Aunque había practicado la firma en secreto varias veces en Lowndes Square, aún vaciló antes de escribir las palabras «Daphne Wiltshire».
Marido y mujer salieron de la iglesia acompañados por un vigoroso repique de campanas y recorrieron las calles de Westminster bajo el brillante sol de la tarde. Llegaron a la amplia marquesina montada en el jardín de Vincent Square y empezaron a dar la bienvenida a sus invitados.
Daphne, empeñada en intercambiar una palabra con todos, casi se quedó sin probar el pastel de bodas. Justo después del primer bocado, la marquesa viuda se levantó y anunció que si no empezaban enseguida los discursos, perdería toda esperanza de zarpar con la última marea.
Algernon Fitzpatrick cantó las alabanzas de las damas de honor y brincó por el novio y la novia. Percy le respondió de una forma sorprendentemente ingeniosa y bien recibida. A continuación, Daphne se dirigió al 45 de Vincent Square, donde residía un tío lejano, para ponerse la indumentaria de viaje.
Las multitudes se precipitaron de nuevo para arrojar arroz y pétalos de rosas, mientras Hoskins esperaba para conducir a los recién casados a Southampton.
Media hora más tarde, Hoskins dejaba atrás Kew Gardens por la A30, mientras los invitados a la boda continuaban la fiesta sin la pareja.
—Bien, Percy Wiltshire, ahora estás atado a mí de por vida —dijo Daphne a su marido.
—Sospecho que todo fue tramado por nuestras madres incluso antes de conocernos —contestó Percy—. Qué tontería.
—¿Tontería?
—Sí. Podría haber dado al traste con sus intrigas hace años, diciéndoles que no quería casarme con ninguna otra.

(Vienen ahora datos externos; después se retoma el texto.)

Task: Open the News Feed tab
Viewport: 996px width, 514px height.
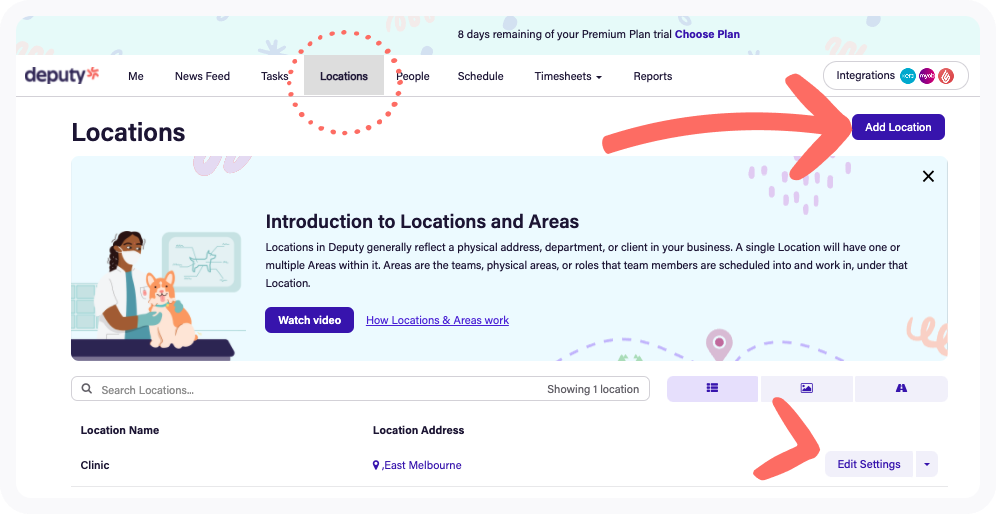Action: pos(202,76)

Daphne estaba pensando seriamente en la luna de miel por primera vez, cuando Hoskins detuvo el coche en el muelle, un par de horas antes de que los motores del Mauretania se pusieran en marcha. Procedió a descargar dos baúles del maletero del coche (otros catorce se habían enviado el día anterior) con la ayuda de varios mozos de cuerda. Daphne y Percy se encaminaron hacia la pasarela, donde les aguardaba el sobrecargo de la nave. Al adelantarse para recibir al marqués y a su esposa, alguien de la multitud gritó:
—¡Buena suerte, señoría! Quisiera decir, en nombre de la señora y del mío propio, que la marquesa tiene un aspecto estupendo.
Ambos se volvieron y estallaron en carcajadas cuando vieron a Charlie y Becky, vestidos todavía de etiqueta, entre la muchedumbre.
El sobrecargo guio a los cuatro hacia el camarote Nelson, donde encontraron otra botella de champagne esperando ser abierta.
—¿Cómo conseguisteis llegar antes que nosotros? —preguntó Daphne.
—Bien —contestó Charlie, con un fuerte acento de clase baja—, tal vez no tengamos un Rolls Royce, señora, pero nos las arreglamos para adelantar a Hoskins con nuestro utilitario por la otra parte de Winchester.
La sirena sonó tres veces, y el sobrecargo sugirió que los Trumper debían darse prisa en bajar del barco, pues imaginaba que no tenían la intención de acompañar a los Wiltshire a Nueva York.
—Hasta dentro de un año, más o menos —gritó Charlie, volviéndose para saludarles desde la pasarela.
—Para entonces, ya habremos dado la vuelta al mundo, cariño —confió Percy a su esposa.
Daphne agitó la mano.
—Sí, y solo el cielo sabe qué habrán hecho esos dos cuando volvamos.